PROBLEM TO WORK ON: Copy the records below, from the line containing "Screen dimensions: 861x431" through the last line; leave out pictures.

RECORDS FOR PROCESSING:

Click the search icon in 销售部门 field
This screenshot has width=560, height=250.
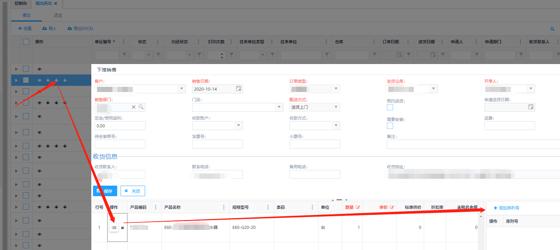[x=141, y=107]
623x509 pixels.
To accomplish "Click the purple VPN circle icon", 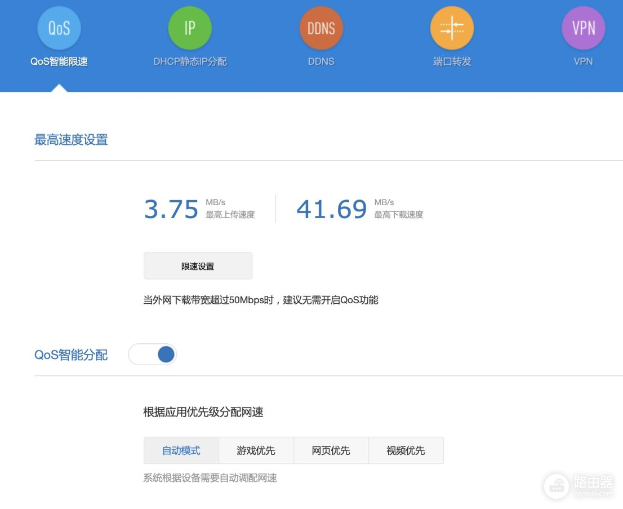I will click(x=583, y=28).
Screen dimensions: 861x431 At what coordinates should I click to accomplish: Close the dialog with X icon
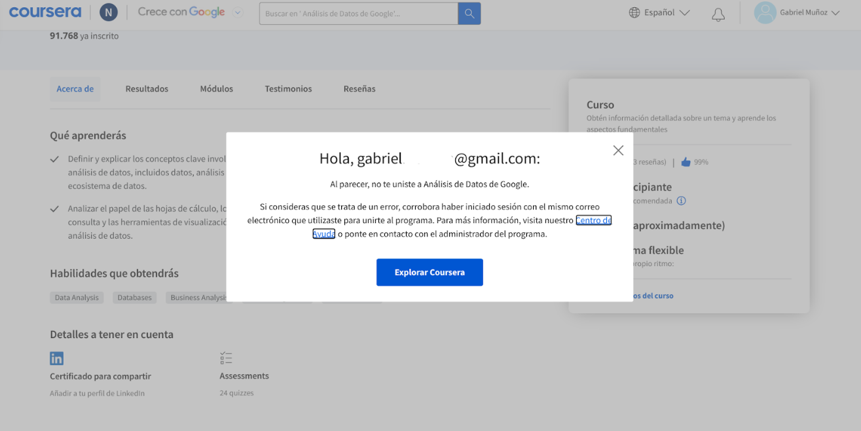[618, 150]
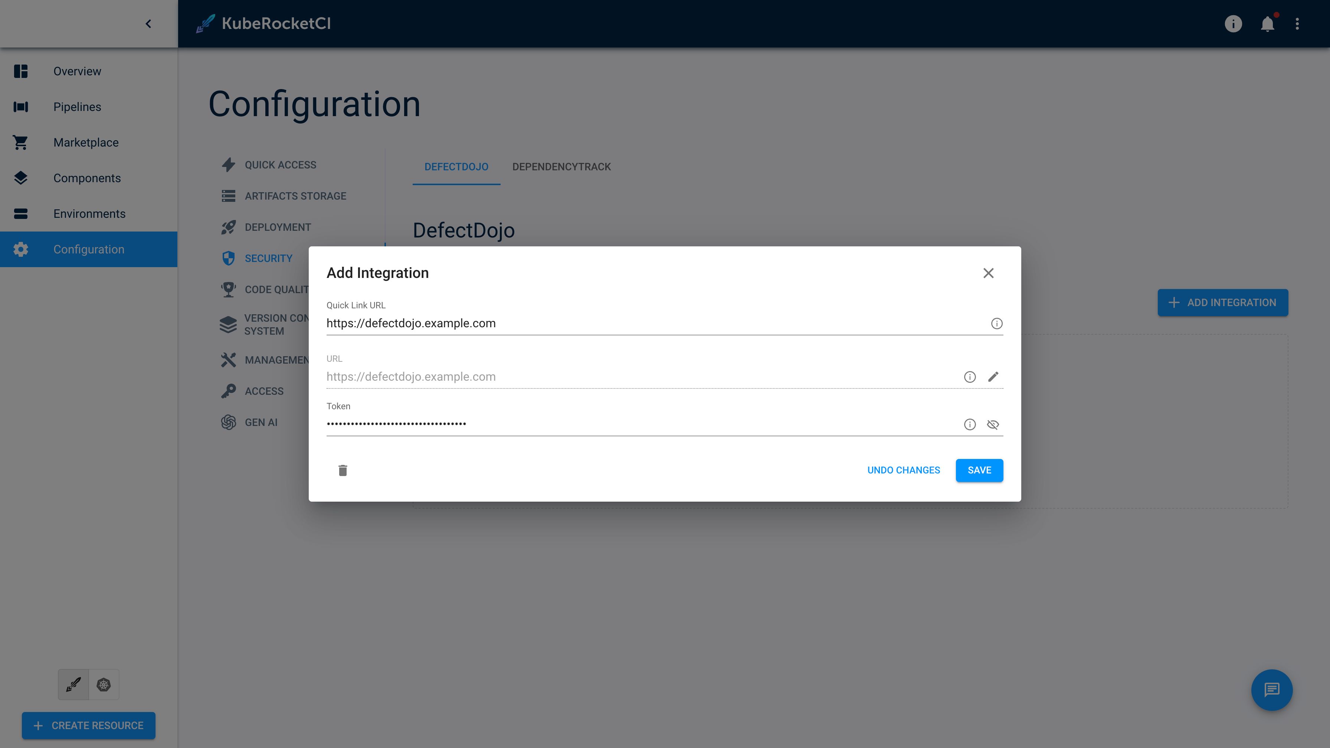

TASK RESULT:
Screen dimensions: 861x431 At what coordinates should I click to accomplish: Close the dialog with X icon
[618, 150]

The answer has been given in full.